Let’s look at the medical and healthcare profession specifically. HIPAA legislation and ensuing rules and regulations have been enacted to protect patients’ privacy, but you have to wonder whether the rules are really being followed when you read articles such as, “28 Health Data Breaches in the Past 6 Months.”
Published on September 2, 2011, the article details 28 security breaches with a few notable ones including:
- A staff member at a VA Medical Center in Kentucky took home his laptop without authorization that contained the medical records of 1,900 patients.
- The physical medical and billing records of roughly 1,200 patients went missing during an office move at Fairview Health Services in Minneapolis.
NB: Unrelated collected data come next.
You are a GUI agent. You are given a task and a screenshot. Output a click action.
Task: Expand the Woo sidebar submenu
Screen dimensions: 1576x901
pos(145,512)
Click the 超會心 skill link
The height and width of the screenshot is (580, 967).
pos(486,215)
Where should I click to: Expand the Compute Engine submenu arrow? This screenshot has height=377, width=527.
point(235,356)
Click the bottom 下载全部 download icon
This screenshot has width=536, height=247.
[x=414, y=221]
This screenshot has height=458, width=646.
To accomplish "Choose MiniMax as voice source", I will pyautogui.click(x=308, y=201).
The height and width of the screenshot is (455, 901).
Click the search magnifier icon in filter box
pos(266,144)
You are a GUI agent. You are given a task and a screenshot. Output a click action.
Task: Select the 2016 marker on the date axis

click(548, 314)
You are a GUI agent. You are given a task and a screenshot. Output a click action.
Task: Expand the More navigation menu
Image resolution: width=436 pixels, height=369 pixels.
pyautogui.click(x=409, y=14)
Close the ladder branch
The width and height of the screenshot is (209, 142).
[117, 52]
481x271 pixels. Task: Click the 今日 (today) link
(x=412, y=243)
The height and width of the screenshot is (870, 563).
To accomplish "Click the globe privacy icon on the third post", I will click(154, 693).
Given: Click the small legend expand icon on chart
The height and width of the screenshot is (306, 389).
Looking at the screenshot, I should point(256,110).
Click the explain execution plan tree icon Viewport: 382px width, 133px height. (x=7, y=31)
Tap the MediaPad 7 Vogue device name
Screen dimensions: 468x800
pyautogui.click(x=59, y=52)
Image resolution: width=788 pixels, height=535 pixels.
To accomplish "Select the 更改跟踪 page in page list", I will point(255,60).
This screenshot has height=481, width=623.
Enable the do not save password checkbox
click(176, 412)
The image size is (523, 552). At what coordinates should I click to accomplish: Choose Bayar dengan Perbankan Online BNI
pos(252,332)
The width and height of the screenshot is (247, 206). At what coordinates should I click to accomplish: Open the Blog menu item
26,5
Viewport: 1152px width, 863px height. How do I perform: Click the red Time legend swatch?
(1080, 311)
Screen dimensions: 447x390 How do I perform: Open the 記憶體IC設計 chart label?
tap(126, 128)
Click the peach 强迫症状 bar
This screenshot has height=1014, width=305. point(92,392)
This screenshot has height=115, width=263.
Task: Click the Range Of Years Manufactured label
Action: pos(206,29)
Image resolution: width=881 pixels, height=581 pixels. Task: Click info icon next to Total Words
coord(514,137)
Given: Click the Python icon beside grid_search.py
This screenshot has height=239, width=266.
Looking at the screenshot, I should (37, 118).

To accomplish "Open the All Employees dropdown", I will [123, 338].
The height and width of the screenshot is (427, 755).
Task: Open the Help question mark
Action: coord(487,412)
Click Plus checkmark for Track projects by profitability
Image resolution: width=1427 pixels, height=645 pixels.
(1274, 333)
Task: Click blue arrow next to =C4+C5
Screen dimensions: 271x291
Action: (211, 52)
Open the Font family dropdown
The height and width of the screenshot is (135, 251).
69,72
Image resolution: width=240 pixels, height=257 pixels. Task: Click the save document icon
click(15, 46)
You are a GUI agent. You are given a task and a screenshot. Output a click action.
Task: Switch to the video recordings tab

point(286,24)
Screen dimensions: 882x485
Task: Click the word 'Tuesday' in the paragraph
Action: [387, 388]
- Southern California Medical-Legal Consultants unknowingly had medical files of almost 300,000 Californians unsecured on the internet.
While the causes of the breaches vary from carelessness to theft, when added together, this six-month period produced breaches that will potentially compromise the security of hundreds of thousands of innocent patients!
That is why it is so important for your company to uphold your security policies.
Here are a few best practices every healthcare provider should implement:
- Hire a director of compliance or legal counsel who can provide guidance and internal audits.
- Restrict or manage employees’ access to sensitive patient information.
- Designate an annual budget for security management systems.
- Train employees on current HIPAA legislation and perform audits to ensure it is followed.
- Develop strict security policies for any employee who uses laptop or mobile devices to access patient information.
- Destroy confidential paperwork, records and billing documents in a timely and secure manner.
With these common sense guidelines in mind, you can implement policies and build a culture of trust that makes security everyone’s responsibility.